There were nights when we would walk, one to either
side of the howdah of Bahá'u'lláh, and the joy we had
defies description. Some of those nights he would sing
poems; among them he would chant the odes of Háfiz,
like the one that begins, "Come, let us scatter these roses,
let us pour out this wine,"[The remainder of the verse is: "Let us split the roof of Heaven and draw a new design."] and that other:
To our King though we bow the knee,
We are kings of the morning star.
No changeable colors have we--
Red lions, black dragons we are!
The Blessed Beauty, at the time of His departure from
Constantinople, directed Jináb-i-Munib to return to Persia
and promulgate the Faith. Accordingly he went back, and
over a considerable period he rendered outstanding services,
especially in Tihrán. Then he came again, from Persia to
Adrianople, and entered the presence of Bahá'u'lláh, enjoying
the privilege of attending upon Him. At the time
of the greatest catastrophe, that is, the exile to Akká, he
was made a prisoner on this Pathway and traveled, by now
feeble and ill, with the party of Bahá'u'lláh.
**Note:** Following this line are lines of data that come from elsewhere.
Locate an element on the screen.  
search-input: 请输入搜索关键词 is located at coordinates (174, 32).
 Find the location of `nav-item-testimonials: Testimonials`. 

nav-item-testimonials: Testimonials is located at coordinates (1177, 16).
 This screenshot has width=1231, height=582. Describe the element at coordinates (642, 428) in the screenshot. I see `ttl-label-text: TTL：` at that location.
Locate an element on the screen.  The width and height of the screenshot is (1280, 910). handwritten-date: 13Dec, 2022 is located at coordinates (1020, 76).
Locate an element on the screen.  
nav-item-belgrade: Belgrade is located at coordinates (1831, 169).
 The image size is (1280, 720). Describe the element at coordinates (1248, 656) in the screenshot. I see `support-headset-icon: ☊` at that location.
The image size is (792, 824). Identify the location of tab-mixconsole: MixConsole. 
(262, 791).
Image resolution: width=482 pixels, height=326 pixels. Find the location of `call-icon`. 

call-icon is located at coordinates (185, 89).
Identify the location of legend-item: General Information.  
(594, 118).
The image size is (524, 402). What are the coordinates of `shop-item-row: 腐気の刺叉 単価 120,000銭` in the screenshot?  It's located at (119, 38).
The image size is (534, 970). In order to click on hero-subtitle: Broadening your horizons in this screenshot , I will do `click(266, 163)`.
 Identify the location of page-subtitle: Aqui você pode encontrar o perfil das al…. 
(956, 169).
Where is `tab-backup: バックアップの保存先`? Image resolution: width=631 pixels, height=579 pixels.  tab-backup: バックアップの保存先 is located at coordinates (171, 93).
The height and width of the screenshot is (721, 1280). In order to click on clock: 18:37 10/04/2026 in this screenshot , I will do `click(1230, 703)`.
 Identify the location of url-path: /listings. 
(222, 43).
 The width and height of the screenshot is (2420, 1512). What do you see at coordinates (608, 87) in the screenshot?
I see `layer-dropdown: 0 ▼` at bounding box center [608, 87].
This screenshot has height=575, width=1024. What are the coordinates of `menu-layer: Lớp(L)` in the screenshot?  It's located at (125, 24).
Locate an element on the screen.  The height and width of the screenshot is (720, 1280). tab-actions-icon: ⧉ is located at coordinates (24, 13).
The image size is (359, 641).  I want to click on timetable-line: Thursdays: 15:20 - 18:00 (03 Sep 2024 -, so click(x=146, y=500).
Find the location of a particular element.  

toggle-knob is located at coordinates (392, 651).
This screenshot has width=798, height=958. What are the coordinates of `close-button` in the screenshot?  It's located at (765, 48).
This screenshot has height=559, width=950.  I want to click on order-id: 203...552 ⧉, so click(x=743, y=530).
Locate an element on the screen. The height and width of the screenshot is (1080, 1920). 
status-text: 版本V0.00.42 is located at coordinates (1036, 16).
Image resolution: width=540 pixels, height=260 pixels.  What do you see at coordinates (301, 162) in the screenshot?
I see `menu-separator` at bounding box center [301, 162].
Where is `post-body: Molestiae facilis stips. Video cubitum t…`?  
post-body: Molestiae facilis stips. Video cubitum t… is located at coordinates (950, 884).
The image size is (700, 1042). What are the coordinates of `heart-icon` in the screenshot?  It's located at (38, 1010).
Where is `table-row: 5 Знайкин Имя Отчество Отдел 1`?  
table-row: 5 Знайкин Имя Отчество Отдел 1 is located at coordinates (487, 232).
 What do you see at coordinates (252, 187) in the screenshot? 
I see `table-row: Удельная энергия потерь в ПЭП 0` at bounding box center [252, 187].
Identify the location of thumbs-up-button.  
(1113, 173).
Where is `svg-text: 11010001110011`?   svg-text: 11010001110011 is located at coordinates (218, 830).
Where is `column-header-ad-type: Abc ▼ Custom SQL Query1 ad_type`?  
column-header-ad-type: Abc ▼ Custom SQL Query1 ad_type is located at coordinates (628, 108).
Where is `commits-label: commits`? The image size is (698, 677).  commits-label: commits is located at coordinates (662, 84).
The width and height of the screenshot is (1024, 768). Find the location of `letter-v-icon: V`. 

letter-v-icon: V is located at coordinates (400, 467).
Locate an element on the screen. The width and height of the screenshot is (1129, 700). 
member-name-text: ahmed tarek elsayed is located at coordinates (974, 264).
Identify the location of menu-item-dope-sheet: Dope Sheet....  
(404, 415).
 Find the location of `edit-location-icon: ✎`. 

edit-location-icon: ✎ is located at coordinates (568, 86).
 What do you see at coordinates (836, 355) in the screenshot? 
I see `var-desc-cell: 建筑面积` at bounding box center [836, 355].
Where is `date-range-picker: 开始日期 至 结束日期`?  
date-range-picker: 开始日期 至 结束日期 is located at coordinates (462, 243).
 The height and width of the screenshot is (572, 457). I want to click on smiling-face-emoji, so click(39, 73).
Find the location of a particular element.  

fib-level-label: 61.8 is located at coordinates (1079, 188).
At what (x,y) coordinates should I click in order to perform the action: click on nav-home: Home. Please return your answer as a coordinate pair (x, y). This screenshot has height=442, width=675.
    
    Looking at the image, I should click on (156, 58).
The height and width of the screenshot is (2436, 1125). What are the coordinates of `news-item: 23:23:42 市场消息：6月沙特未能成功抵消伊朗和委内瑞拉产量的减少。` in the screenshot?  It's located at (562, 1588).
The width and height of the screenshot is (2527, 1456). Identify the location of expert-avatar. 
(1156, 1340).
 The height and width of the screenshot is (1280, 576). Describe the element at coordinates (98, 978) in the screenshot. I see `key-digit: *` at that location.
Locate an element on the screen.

He had been stricken by a severe ailment and was pitifully
weak. Still, he would not agree to remaining behind
in Adrianople where he could receive treatment, because
he wanted to sacrifice his life and fall at the feet of his
Lord. We journeyed along till we reached the sea. He was
now so feeble that it took three men to lift him and carry
him onto the ship. Once he was on board, his condition grew so much worse that the captain insisted we put him off the ship, but because of our repeated pleas he waited
till we reached Smyrna. In Smyrna, the captain addressed
Colonel Umar Bayk, the government agent who accompanied
us, and told him: "If you don't put him ashore, I
will do it by force, because the ship will not accept passengers
in this condition."
We were compelled, then, to take Jináb-i-Munib to the
hospital at Smyrna. Weak as he was, unable to utter a
word, he dragged himself to Bahá'u'lláh, lay down at His
feet, and wept. On the countenance of Bahá'u'lláh as well,
there was intense pain.
We carried Jináb-i-Munib to the hospital, but the functionaries
allowed us not more than one hour's time. We
laid him down on the bed; we laid his fair head on the
pillow; we held him and kissed him many times. Then
they forced us away. It is clear how we felt. Whenever I
think of that moment, the tears come; my heart is heavy
and I summon up the remembrance of what he was. A
great man; infinitely wise, he was, steadfast, modest and
grave; and there was no one like him for faith and certitude.
In him the inner and outer perfections, the spiritual
and physical, were joined together. That is why he could
receive endless bounty and grace.
His grave is in Smyrna, but it is off by itself, and deserted.
Whenever this can be done, the friends must search
for it, and that neglected dust must be changed into a
much-frequented shrine,[Qur'án 52:4.] so that pilgrims who visit there
may breathe in the sweet scent of his last resting-place.